====== Textauszug
Wie geht denn das anmelden?

Ist super dringend, morgen schreiben ich die Arbeit!!!


----------



## SlaterB (14. Jul 2011)

irgendjemand muss sich darum kümmern, das könnte eine eigene Klasse von dir sein, 
oder irgendwas aus der API der höheren Sorte, nämlich ein eigener Ausführungsstrang, ein Thread,
speziell ein Timer aus der API,

wer immer sich darum kümmert, es gilt grundsätzlich: die Zeit bis dahin mit sonstiger Arbeit oder viel eher abwarten/ schlafen vertreiben,
dann die Aktion starten

Thread.sleep() zum schlafen, im einfachen Falle die genaue Zeitdifferenz ausrechnen, auch Timer nimmt gerne die fertig berechnete Wartezeit an,
ob es eine Klasse gibt der du den ablaufzeitpunkt als long oder Date direkt übergeben kannst, kann ich nicht positiv beantworten,
was nicht heißt dass nichts entsprendes vorhanden ist
(edit: ok, naheliegend, Timer kann das auch)


----------



## Marcinek (14. Jul 2011)

Da gibt es viele Möglichkeiten.

Wie wäre es mit einem Timer Task


----------



## grHenry (14. Jul 2011)

hier mal die Aufgabenstellung, vielleicht könnt ihr mir dann eher helfen. Konkret meine ich die Zeile: "– ein Listener-Objekt, das informiert wird, wenn die Uhr abläuft. Nehmen wir an, dass der Typ des
Listeners ITimerListener ist." der Aufgabenstellung.
============
▶ Zu erledigende Aufgaben
A - Beantworte zum Forumsauszug über Timer diese Fragen:
(i) Welche Methode nennt SlaterB zum Schlafen?
(ii) Was schlägt Marcinek vor?
(iii) Welchen Typ hat der Listener laut der Aufgabenstellung, die grHenry zitiert?
B - Schreibe den Forumsauszug über Timer nach seinem letzten Satz weiter.
Die Zeilen sind vom Forumsauszug über Timer unabhängiges Material.
====== Zeilen
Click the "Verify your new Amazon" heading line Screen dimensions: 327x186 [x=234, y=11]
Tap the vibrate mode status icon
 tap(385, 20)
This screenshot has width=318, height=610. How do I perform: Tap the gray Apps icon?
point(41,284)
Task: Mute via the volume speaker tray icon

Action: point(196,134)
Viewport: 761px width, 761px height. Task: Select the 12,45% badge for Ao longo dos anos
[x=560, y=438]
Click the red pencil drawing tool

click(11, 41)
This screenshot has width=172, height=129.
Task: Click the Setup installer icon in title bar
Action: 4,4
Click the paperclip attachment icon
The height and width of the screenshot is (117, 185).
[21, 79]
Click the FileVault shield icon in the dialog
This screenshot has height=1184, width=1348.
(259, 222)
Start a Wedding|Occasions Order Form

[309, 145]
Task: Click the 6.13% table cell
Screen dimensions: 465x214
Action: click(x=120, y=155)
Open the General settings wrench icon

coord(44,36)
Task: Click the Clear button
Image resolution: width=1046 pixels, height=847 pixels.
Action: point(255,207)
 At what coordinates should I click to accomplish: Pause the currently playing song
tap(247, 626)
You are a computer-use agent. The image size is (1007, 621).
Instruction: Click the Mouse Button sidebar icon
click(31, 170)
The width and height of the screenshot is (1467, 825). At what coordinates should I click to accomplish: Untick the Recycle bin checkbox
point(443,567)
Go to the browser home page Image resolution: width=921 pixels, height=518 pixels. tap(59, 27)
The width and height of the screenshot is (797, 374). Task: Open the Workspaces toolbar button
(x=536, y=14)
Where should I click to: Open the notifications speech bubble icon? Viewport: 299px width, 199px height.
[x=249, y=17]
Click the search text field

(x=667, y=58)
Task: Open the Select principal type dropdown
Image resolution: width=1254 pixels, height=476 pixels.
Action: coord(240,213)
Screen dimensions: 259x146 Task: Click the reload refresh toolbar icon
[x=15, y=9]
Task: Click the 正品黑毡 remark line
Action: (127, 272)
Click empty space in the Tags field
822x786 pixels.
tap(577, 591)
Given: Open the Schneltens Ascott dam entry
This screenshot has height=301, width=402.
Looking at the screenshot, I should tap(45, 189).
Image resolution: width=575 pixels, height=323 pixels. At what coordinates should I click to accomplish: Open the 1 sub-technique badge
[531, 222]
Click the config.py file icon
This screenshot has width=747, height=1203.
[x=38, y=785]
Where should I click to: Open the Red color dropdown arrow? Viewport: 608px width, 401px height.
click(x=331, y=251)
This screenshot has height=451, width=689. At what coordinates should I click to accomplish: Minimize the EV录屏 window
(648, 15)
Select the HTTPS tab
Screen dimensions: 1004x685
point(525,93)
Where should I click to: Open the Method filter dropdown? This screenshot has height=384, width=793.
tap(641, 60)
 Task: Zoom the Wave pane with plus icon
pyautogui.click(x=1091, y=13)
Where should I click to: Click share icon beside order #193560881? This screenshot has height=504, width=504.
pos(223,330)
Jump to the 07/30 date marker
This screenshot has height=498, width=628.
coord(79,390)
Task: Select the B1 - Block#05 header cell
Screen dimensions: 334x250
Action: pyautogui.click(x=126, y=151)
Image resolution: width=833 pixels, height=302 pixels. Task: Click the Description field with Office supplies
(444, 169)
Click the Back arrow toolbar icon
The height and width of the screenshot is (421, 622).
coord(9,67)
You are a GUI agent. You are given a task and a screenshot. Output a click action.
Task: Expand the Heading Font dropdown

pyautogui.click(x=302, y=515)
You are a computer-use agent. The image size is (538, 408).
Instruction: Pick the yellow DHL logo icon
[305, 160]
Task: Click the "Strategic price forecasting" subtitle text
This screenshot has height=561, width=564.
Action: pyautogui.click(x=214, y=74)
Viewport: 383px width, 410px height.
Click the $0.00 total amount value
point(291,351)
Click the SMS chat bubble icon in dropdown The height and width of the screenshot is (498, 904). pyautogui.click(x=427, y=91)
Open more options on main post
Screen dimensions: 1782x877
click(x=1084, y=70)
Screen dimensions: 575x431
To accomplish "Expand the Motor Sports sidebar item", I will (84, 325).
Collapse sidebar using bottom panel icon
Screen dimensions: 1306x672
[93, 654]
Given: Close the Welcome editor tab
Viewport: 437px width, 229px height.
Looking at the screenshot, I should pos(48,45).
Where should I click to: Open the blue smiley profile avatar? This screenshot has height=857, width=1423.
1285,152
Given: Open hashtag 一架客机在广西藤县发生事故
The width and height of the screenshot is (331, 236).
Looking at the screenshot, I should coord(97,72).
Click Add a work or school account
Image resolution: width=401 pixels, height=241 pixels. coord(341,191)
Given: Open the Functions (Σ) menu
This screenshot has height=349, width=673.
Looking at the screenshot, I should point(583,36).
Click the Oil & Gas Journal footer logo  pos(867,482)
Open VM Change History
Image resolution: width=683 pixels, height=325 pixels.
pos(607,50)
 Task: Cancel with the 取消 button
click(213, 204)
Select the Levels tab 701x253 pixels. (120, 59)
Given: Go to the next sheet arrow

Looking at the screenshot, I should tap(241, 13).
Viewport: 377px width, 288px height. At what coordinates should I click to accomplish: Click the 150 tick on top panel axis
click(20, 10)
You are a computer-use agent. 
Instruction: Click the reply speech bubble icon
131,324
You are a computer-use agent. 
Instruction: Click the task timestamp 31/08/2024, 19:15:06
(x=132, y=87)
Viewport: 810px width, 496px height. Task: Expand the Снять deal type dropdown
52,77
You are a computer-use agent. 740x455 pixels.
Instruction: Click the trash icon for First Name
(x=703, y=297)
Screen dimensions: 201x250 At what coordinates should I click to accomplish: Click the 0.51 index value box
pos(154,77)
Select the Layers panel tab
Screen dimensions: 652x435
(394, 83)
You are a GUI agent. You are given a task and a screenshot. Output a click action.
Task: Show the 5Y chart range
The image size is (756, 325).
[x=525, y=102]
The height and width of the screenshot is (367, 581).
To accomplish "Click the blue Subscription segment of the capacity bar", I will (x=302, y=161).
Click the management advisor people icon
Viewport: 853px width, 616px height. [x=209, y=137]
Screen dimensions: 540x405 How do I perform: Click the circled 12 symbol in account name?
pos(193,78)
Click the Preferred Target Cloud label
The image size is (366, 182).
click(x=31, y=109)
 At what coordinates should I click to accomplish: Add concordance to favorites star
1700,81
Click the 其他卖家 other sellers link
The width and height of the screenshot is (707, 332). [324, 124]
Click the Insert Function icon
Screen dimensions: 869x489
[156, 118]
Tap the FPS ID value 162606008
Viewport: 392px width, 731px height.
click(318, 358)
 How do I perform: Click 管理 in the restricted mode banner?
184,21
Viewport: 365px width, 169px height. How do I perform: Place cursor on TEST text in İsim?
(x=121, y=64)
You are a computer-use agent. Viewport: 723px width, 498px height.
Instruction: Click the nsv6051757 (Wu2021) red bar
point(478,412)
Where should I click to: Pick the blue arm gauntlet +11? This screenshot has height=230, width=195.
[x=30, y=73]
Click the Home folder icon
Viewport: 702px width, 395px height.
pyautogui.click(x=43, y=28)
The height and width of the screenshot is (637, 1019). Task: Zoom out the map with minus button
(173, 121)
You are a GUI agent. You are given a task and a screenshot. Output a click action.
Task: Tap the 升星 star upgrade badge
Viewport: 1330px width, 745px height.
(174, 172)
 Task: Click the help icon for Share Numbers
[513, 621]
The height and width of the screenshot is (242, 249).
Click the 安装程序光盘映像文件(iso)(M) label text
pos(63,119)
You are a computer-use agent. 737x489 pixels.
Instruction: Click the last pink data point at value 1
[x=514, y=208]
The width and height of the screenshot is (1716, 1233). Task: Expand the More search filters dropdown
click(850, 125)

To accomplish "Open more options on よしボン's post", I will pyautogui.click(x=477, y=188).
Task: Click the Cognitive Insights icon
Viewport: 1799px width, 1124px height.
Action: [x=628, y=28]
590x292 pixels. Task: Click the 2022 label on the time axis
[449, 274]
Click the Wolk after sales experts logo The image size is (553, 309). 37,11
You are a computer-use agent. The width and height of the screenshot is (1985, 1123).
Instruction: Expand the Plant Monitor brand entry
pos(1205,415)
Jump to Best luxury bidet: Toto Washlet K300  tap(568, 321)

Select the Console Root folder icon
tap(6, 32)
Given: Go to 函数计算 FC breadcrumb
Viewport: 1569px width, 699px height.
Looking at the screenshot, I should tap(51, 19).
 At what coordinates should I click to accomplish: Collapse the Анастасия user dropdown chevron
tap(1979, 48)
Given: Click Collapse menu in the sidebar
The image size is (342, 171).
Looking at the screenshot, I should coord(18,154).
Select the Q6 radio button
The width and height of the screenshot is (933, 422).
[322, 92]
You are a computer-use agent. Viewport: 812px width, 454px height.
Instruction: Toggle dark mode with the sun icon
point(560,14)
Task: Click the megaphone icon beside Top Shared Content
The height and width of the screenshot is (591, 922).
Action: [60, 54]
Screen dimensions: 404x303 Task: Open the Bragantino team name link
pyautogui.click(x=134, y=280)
============
▶ Ergebnisse der Aufgaben
A -
(i) Thread.sleep()
(ii) Einen Timer Task
(iii) ITimerListener

B -
Schreiben Sie eine Klasse CTimer, die die Eigenschaften einer Software-Uhr beschreibt. Die
Software-Uhr soll folgende Attribute haben:
– eine interne Nummer (vom Typ int), die automatisch vergeben wird,
Hinweis: Denken Sie an die Klassenvariable,
– einen Zeitpunkt, der angibt, wann die Uhr abläuft (in Millisekunden - vom Typ long)
Hinweis: Dieser Zeitpunkt ist die aktuelle Uhrzeit plus Zeitintervall (siehe unten),
– eine Kennung, ob sie zyklisch oder nur einmal ist (vom Typ boolean),
– ein Zeitintervall (in ms), das verwendet wird, um die Uhr neu zu setzen (im Falle einer
zyklischen Uhr),
– ein Listener-Objekt, das informiert wird, wenn die Uhr abläuft. Nehmen wir an, dass der Typ des
Listeners ITimerListener ist.
Für die aktuelle Uhrzeit sei die Klassenmethode gegeben:
long System.currentTimeMillis()
Schreiben Sie dazu
1. einen Standardkonstruktor, der alle Elemente mit Defaultwerten belegt,
2. einen normalen Konstruktor,
CTimer(int dauer, boolean zyklisch, ITimerListener listener)
3. getter-Methoden für die Art (zyklisch oder nicht) bzw. für die Wiederholungsdauer,
4. toString-Methode,
5. eine Methode int compareTo(CTimer other), die die internen Nummern der beiden
Uhren vergleicht (1, wen


----------



## SlaterB (14. Jul 2011)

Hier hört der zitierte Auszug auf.